By Norman Markowitz History News Service
A recent survey of college students' knowledge of U.S.
history yielded the sad fact that the students know little
about the facts of United States history, failing even to
place the Civil War within its 50-year proper period.
Senators Joseph Lieberman and Slade Gorton easily guided a
resolution denouncing these results through the U.S. Senate.
These findings are hardly new. But what do they mean and
what, beyond the usual hand-wringing, can be done about
them?
First of all, such surveys are not new. They have long
furnished grist for the mills of both critics of U.S.
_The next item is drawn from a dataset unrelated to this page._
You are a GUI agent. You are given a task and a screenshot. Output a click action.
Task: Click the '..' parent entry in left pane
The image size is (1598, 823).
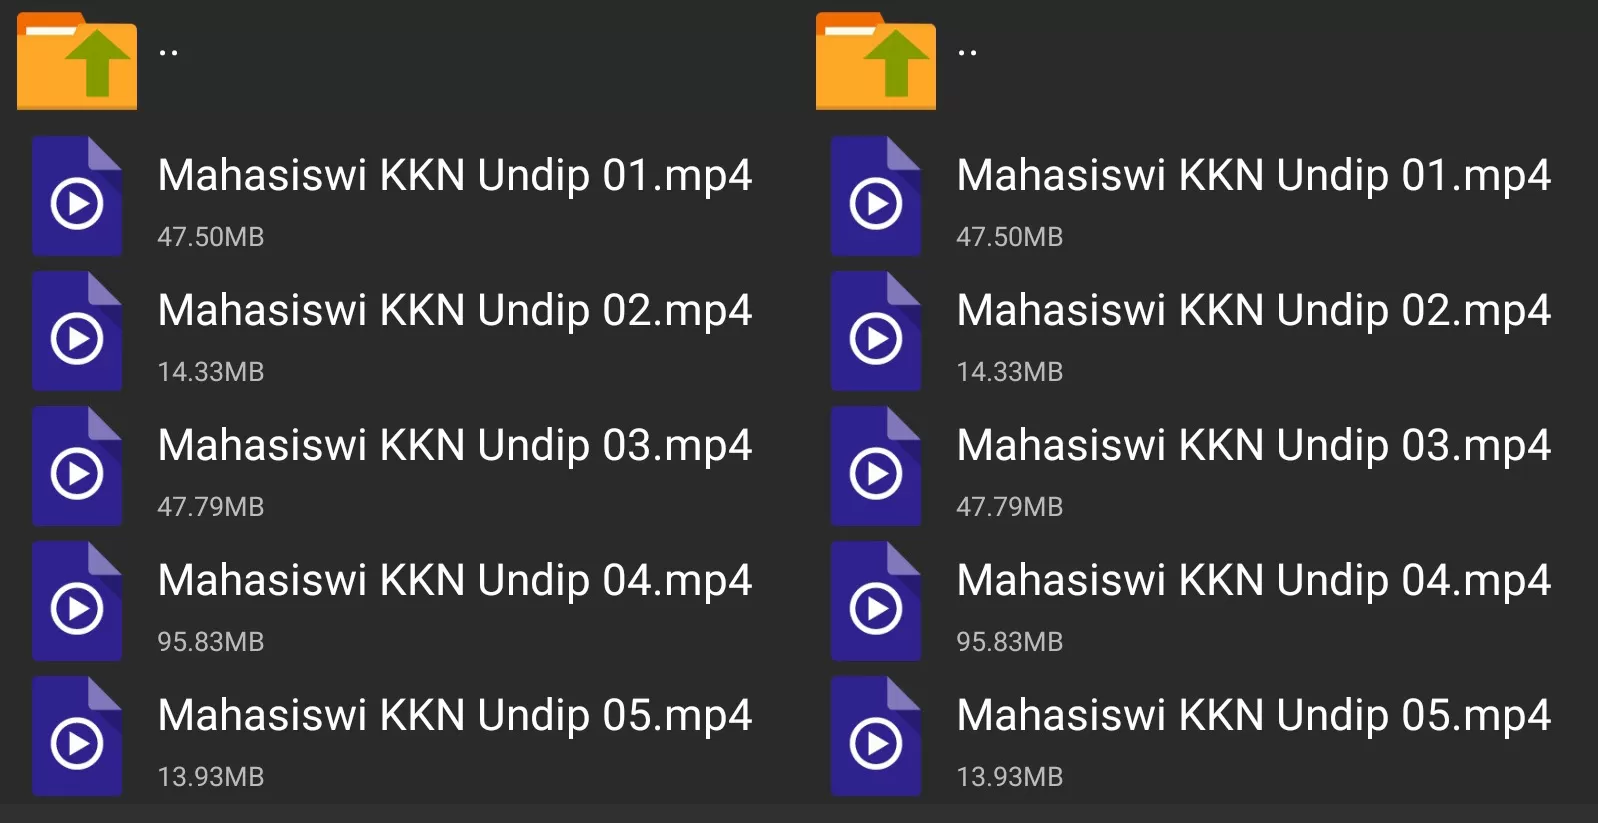[x=400, y=60]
education and advertising agency executives. In the 1920s,
ad agency researchers noted with some satisfaction that many
Americans shared Henry Ford's opinion that history "is more
or less bunk," and were ignorant of both current and
historical events. In one past survey, a large number of
high school students identified "Mussolini" as a foreign
country. Other tests have showed that large numbers of
American students could not identify U.S. allies and enemies
in World War II. For advertising agencies, the less people
knew, the easier it was to sell them goods by packaging that
appealed to their subjective preferences and trust in
authority figures.
Some background information may help to explain why so
much of the public seems to know so little about U.S.
history. First, the subject of history in the United States
has traditionally been taught as facts, events and dates
from grade school to college -- narratives that rise from
the level of simple stories in the lower grades to densely
detailed and documented accounts at the graduate level. This
approach, re-enforced by exams, alienates many students, who
quickly forget the factual material they are forced to
regurgitate on tests. They remember instead the facts of
subjects of more interest to Americans -- sports, music,
movies and television programs, where factual knowledge
without contextual understanding can make people into quiz
show millionaires.
Modern mass media's presentation of current events and
much of history to the general public in a series of
headlines, soundbites and newsclips encourages a sensibility
in which everything blurs into everything else. For many,
the facts of the intergalactic wars of the Star Trek TV
series become as important as the Civil War.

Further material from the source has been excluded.